Homicide Verdict for Nurse in Medical Error Case Stuns Nurses and Advocacy Groups

Dr. Munr Kazmir
6 min readMar 30, 2022

Former nurse RaDonda Vaught has been found guilty of criminally negligent homicide in a case that has shaken the nursing profession to its core.

Photo by Vladimir Fedotov on Unsplash.

If you know any nurses, if you’ve spent even a moment on social media over the past six months, you’ve probably already heard the story of former nurse RaDonda Vaught.

It’s every patient’s worst nightmare; it’s every medical practitioner’s worst nightmare, too: A reasonably healthy person goes into the hospital for a medical procedure, receives the wrong medication by mistake and dies before anyone can save them.

It isn’t an unknown scenario: Medical errors cost thousands of lives every year. Avoiding medical errors are the reason surgeons often use checklists in the operating room. Medical errors are the reason medical malpractice insurance is so expensive and the reason Elizabeth Holmes was able to bilk investors out of a large fortune with the pie-in-the-sky promises of Theranos.

Holmes claimed to have invented a medical device that would allow advanced technology to scan a drop of someone’s blood and diagnose them beyond the shadow of a doubt.
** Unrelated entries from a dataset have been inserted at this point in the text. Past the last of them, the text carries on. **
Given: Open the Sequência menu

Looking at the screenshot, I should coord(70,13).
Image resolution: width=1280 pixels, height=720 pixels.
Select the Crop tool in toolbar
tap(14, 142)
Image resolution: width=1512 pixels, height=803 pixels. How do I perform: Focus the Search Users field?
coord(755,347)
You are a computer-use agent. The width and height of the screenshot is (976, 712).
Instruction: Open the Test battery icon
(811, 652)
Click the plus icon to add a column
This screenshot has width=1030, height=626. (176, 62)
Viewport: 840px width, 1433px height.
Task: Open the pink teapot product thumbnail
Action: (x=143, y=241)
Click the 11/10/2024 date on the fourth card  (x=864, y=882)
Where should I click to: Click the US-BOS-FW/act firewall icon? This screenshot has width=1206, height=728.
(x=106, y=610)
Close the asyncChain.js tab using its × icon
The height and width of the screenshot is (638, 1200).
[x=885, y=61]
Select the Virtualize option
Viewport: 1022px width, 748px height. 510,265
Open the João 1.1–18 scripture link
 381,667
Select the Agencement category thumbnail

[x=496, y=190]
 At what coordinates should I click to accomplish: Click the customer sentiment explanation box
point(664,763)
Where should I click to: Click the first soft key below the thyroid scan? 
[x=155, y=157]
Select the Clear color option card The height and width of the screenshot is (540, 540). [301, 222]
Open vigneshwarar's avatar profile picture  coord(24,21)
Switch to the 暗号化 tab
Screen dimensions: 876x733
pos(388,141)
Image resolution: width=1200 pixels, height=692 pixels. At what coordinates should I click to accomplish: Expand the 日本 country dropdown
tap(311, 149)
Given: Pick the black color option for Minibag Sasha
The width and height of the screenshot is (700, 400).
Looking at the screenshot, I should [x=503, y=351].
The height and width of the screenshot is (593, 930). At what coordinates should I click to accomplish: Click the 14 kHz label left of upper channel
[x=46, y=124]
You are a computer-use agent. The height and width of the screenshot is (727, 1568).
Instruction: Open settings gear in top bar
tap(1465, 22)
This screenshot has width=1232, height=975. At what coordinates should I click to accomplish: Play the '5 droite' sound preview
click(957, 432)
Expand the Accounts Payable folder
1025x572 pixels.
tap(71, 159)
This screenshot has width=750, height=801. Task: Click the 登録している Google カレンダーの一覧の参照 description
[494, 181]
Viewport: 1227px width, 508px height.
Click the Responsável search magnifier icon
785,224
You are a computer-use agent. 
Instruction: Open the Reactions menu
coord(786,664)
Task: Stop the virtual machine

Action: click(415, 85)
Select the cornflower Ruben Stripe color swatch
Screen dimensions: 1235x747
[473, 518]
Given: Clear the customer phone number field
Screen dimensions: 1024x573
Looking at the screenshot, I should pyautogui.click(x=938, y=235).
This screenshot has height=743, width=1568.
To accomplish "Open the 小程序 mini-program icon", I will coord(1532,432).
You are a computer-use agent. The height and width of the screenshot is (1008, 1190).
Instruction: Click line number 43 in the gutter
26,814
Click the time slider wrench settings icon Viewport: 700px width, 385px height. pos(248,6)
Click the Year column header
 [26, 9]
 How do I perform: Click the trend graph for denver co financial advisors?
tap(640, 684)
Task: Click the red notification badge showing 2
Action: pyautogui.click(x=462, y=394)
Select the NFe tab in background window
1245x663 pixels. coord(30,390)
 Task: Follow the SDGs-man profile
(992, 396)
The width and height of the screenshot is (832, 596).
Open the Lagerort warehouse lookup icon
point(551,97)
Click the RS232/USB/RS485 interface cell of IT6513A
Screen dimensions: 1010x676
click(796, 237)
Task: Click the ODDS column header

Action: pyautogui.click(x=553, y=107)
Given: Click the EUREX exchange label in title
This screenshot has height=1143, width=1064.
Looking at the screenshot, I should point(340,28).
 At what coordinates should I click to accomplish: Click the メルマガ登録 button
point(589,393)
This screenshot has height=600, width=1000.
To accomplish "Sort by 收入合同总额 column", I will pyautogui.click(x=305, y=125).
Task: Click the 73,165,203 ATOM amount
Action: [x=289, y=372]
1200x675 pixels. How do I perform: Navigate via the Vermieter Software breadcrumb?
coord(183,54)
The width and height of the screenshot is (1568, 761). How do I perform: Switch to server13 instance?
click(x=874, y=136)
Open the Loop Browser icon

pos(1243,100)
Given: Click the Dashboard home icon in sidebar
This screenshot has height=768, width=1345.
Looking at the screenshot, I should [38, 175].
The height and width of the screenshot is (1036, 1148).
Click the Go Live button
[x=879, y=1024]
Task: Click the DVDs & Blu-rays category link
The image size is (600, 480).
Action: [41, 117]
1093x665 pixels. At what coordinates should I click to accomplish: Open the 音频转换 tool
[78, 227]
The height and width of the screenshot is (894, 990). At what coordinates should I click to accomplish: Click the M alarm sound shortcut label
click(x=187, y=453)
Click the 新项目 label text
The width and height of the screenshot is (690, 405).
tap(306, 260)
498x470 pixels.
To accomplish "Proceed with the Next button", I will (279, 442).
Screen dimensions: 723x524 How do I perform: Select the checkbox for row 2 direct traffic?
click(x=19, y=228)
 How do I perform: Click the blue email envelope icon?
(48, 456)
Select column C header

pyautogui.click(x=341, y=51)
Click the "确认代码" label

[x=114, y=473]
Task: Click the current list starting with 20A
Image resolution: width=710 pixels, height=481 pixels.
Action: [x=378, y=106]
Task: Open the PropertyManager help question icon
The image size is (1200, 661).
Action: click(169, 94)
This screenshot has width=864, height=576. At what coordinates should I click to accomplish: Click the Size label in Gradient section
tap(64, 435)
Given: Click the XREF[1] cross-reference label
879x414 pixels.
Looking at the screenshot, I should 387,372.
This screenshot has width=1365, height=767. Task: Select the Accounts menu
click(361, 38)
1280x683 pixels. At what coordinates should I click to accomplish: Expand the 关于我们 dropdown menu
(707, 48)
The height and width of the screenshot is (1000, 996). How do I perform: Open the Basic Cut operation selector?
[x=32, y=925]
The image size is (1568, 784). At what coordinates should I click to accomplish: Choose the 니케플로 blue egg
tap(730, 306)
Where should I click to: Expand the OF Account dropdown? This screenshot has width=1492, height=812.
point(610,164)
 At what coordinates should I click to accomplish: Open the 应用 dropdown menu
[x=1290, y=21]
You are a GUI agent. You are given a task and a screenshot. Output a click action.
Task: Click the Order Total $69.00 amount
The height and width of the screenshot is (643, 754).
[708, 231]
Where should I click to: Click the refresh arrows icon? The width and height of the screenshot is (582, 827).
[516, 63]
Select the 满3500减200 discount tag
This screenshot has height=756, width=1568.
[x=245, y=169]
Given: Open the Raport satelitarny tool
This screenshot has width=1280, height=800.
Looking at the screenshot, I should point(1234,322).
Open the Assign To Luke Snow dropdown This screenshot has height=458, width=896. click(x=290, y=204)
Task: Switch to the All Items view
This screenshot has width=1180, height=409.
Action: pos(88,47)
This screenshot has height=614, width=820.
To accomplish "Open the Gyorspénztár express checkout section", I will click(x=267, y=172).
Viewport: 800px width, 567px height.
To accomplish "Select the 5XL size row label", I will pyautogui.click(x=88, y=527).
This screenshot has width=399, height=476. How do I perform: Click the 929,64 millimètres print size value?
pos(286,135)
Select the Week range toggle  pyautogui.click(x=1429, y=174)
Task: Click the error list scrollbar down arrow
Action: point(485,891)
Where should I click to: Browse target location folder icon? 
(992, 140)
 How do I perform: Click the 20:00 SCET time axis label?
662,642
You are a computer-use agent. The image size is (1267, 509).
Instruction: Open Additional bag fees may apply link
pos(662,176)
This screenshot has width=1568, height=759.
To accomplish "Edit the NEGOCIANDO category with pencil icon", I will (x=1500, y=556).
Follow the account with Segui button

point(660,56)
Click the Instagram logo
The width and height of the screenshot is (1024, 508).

This miracle machine would, it was fervently hoped, be less fallible than human beings.

Legendary con-man Frank Abagnale, of “Catch Me if You Can” fame, is still in the fraud business after all these years. These days, he consults for law enforcement agencies and corporations to help protect them from criminals.

As counter-intuitive as it may seem, Abagnale claims it is easier than ever to perpetrate the kinds of fraud he used to get away with decades ago, in spite of all the technological advancements, watermarks, and other safeguards invented since then.

“Sure, fraud-detection technology is better,” he tells his nervous clients. “But people are just as gullible and fallible as ever.”

Corporations are right to be nervous. There is hacking, ransomware, and the kinds of massive, widespread losses Covid19 aid programs are glumly reporting this week. Not only will authorities not be able to recoup billions lost to fraud, they admit we may never even know how much was taken.